Eventually the two columns of militiamen managed to form a continuous line of battle and transform the engagement into a turkey shoot. It didn’t take long for Cornstalk to realize that the jig was up. He began pulling his forces back at noon, though there were scattered engagements right up until dusk. The arrival of Virginian reinforcements shortly after nightfall finally brought a conclusive end to the battle.

When the dust cleared the Virginians counted 75 dead and 140 wounded, a horrifying casualty rate of about 20%. The Shawnee had only lost forty braves, but their failure to dislodge the Virginians meant they had lost the war. When Lord Dunmore and his men finally arrived on the scene a few days later they decided to sue for peace. In the Treaty of Camp Charlotte they relinquished their claims to all land south of the Ohio River.
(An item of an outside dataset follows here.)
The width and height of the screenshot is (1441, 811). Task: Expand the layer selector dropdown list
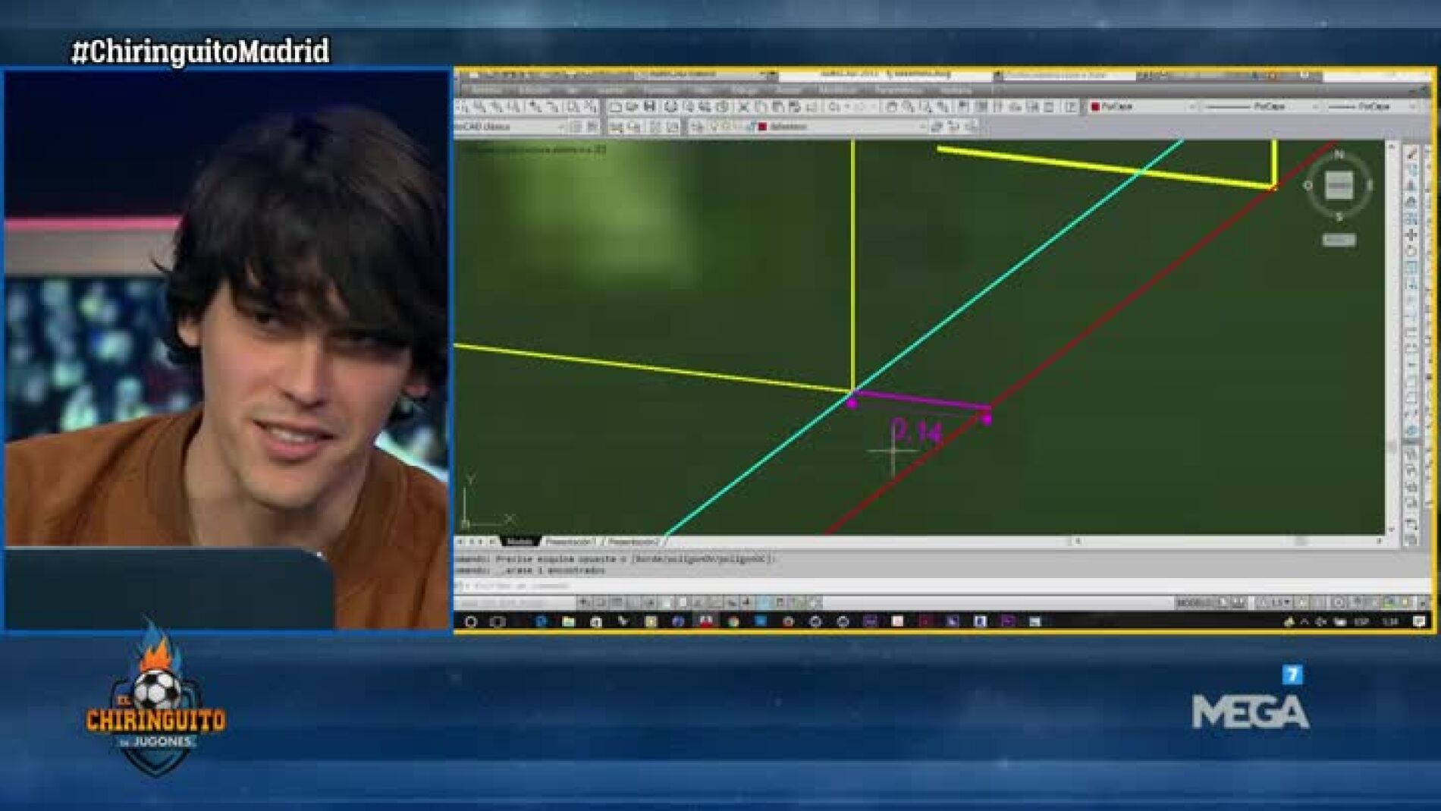pyautogui.click(x=921, y=127)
These days few people remember Lord Dunmore’s War and the Battle of Point Pleasant, but at the time they were a big deal, hard-fought victories won by brave frontiersmen which secured the border and made Native Americans hesitant to ally with the British during early months of the American Revolutionary War.
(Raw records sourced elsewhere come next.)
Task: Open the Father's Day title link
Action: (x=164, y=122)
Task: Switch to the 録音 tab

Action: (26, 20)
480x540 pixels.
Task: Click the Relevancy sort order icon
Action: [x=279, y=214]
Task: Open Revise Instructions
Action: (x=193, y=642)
To the residents of Point Pleasant the battle was the most important thing that had ever happened in their fair city, so naturally they wanted to commemorate it. In 1848 they proposed erecting a monument to the battle in honor of its diamond anniversary, but the Virginia state legislature wasn’t interested. The legislature was more receptive in 1860, but then got distracted by the Civil War. The idea was revived a decade later in 1873, and while the West Virginia legislature acted too slowly to have anything ready for the battle’s centennial they set aside some funds in the hopes that they might get something ready for the national Centennial in 1876, and then never disbursed those funds.

The project only got off the ground in the 1890s thanks to the tireless efforts of Livia Nye Simpson Poffenbarger, a Point Pleasant society matron and head of the local chapter of the Daughters of the American Revolution. She spent more than a decade campaigning, writing editorials, giving speeches, and hectoring legislators before her efforts finally bore fruit.
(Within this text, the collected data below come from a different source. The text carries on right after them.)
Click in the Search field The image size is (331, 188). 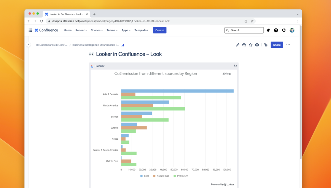(244, 30)
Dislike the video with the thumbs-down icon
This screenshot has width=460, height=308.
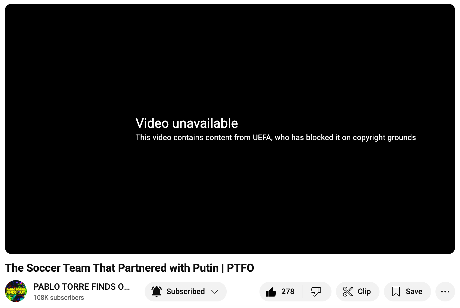(x=316, y=292)
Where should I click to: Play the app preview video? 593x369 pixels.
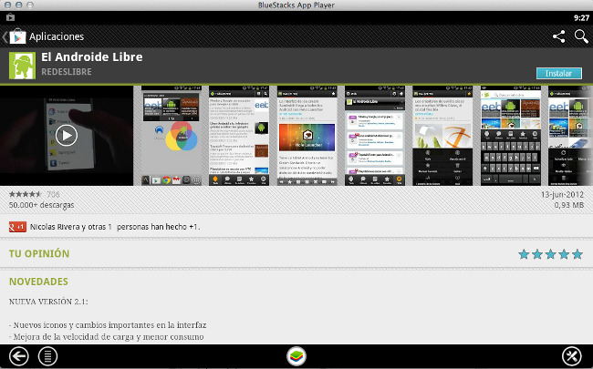[66, 135]
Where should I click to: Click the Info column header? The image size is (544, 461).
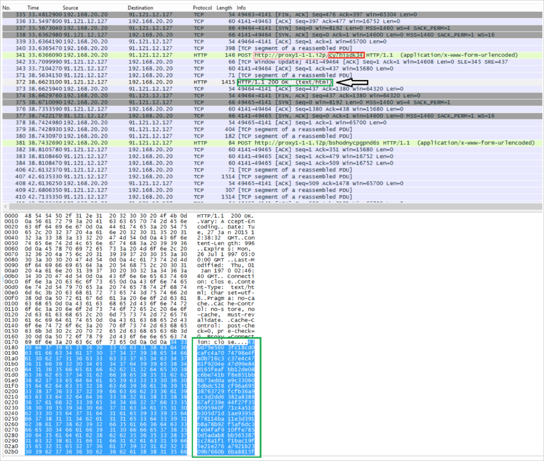coord(241,8)
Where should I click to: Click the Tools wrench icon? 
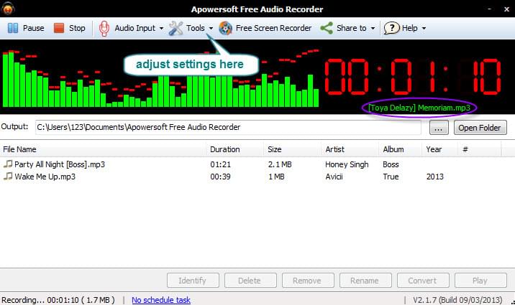click(x=176, y=28)
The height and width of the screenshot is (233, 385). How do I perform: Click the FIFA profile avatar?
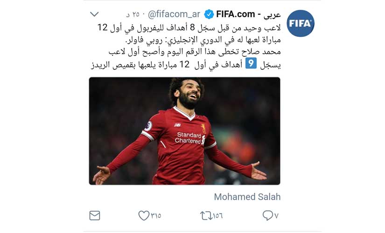tap(300, 23)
In 1901 the state purchased the battlefield; in 1902 it set it aside as Tu-Endie-Wei State Park; in 1908 it raised funds for a memorial; and in 1910 a tasteful obelisk was dedicated on the anniversary of the battle.

I visited Tu-Endie-Wei during a 2022 road trip through West Virginia, because of course I did.

If you start at the Mothman statue — and let’s be blunt, the only reason you’d be visiting to Point Pleasant is to see the Mothman statue — just walk in the direction he’s facing and you’ll pass through a gate in the flood wall into the state park. Enjoy a leisurely walk south along the wall, which is decorated with a panoramic mural of the battle and several nifty statues depicting its most notable participants. After a few minutes you’ll reach the heart of the park, a small garden square built around the obelisk.

It’s a somber and affecting memorial, though the plaque describing the battle as “the most important battle ever waged between the forces of civilization and of barbarism in America” could probably stand to be replaced with something a little more woke. On the other hand, as I walked down Main Street to get back to my car, I couldn’t help but notice the historical marker right by the park entrance…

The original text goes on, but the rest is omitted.